En contrepoint, c’est un dispositif original qu’inventent les Écossais, ayant pour fonction de penser philosophiquement l’histoire autrement que par opposition à la genèse et autrement que par l’intégration à une théodicée finaliste. Cela revient à reconnaître le rôle incontestable de Hume dans une connexion inédite de l’histoire sur la philosophie (sans que Hume débouche vraiment sur une philosophie de l’histoire). Encore peut-on confronter cette analyse à celle que produisent, en Allemagne, les tenants d’une histoire universelle.

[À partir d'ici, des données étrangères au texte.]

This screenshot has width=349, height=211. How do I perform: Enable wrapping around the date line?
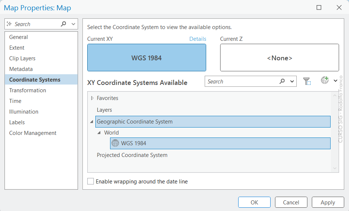point(91,181)
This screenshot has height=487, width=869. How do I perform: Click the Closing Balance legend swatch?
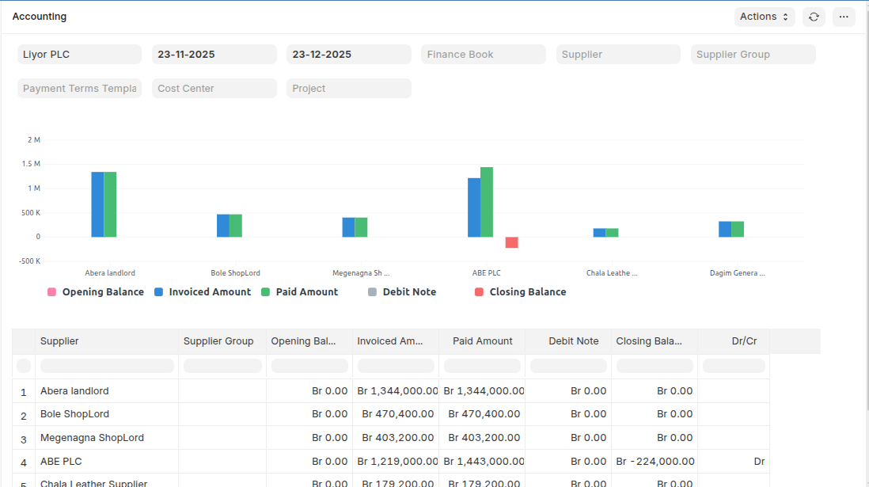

En fond de ce parti pris de l’auteur revient le décor qui a longtemps, a contrario, fait croire qu’existait une philosophie de l’histoire, alors qu’on nous présentait centralement une théodicée de l’histoire. Et ceux qui ont quelques souvenirs du “court” XXe siècle ne peuvent pas ne pas se souvenir de ces théodicées qui, sans être des théologies, n’en ont pas moins constitué des leurres tragiques pour ce siècle. En réveillant des querelles conceptuelles qui s’articulent de plus ou moins loin sur cette affirmation d’une unité de l’histoire, ainsi que de l’histoire et de la philosophie, Bertrand Binoche nous oblige à réanalyser toutes les conceptions philosophiques qui ont cru appuyer notre maitrise du présent, alors qu’une telle maitrise nous fuyait entre les doigts.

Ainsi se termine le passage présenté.